[Entries on finding words and elements]
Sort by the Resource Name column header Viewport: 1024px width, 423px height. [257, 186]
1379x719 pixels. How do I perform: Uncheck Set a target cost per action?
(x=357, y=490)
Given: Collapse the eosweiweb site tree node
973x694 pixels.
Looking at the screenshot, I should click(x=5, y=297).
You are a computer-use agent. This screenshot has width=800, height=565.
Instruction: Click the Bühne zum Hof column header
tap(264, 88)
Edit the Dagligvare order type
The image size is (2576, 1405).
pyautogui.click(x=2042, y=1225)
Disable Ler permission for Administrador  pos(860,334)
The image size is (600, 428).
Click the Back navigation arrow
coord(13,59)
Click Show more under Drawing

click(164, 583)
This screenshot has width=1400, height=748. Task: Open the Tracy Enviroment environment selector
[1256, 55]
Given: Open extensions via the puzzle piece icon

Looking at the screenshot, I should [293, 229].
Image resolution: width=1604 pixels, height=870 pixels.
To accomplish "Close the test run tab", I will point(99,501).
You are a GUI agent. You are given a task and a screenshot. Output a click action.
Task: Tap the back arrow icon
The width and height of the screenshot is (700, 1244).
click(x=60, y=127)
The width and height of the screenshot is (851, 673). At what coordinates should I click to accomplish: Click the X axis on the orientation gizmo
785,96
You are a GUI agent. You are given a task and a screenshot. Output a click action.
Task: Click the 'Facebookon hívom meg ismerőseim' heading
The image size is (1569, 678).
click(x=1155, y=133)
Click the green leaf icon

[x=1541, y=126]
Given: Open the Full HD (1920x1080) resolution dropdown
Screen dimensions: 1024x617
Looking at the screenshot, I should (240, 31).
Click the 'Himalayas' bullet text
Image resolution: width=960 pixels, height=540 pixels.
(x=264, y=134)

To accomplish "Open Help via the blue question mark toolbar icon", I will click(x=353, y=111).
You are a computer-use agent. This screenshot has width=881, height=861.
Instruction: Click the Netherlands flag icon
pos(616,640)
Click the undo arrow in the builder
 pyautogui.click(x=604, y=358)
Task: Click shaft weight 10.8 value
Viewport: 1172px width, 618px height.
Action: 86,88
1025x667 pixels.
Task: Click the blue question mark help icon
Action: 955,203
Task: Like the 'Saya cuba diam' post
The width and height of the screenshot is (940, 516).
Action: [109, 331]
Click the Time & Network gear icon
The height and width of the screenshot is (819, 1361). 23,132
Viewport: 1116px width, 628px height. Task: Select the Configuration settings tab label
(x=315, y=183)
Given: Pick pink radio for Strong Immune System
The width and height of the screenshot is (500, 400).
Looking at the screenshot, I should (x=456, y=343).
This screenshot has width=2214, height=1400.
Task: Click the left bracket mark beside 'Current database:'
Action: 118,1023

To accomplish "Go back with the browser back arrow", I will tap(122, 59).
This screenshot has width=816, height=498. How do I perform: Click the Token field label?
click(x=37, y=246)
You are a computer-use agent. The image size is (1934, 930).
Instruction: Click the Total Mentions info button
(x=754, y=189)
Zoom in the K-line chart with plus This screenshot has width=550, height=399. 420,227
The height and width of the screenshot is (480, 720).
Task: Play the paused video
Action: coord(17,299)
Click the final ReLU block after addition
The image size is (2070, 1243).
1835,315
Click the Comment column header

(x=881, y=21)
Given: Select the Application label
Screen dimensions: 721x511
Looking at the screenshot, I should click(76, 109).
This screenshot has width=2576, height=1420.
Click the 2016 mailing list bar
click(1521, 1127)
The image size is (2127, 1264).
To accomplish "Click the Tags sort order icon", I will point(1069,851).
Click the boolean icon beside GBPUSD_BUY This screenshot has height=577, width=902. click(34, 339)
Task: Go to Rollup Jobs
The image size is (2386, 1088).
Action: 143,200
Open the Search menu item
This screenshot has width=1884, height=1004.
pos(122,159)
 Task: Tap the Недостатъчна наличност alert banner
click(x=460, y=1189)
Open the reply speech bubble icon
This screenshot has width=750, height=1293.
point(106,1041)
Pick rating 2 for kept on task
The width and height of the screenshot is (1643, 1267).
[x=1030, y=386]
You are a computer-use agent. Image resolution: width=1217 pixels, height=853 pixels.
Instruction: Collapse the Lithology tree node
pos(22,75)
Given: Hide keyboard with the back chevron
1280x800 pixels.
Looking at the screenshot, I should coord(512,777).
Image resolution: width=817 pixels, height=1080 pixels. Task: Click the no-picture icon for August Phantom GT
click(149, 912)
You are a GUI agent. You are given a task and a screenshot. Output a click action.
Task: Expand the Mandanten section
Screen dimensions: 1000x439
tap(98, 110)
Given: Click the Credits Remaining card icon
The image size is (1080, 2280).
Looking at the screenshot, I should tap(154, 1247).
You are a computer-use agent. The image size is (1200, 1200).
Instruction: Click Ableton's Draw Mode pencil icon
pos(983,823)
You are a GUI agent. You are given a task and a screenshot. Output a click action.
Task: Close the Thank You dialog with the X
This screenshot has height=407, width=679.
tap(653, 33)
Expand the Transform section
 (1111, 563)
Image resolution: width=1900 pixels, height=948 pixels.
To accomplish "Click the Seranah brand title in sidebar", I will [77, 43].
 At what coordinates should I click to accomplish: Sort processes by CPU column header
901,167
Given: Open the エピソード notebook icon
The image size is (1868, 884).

* [The request]
Pull out each line of the data above that contains the word "order", and copy those lines. Match the word's case exactly.

* [Right answer]
Edit the Dagligvare order type
To accomplish "Click the Tags sort order icon", I will point(1069,851).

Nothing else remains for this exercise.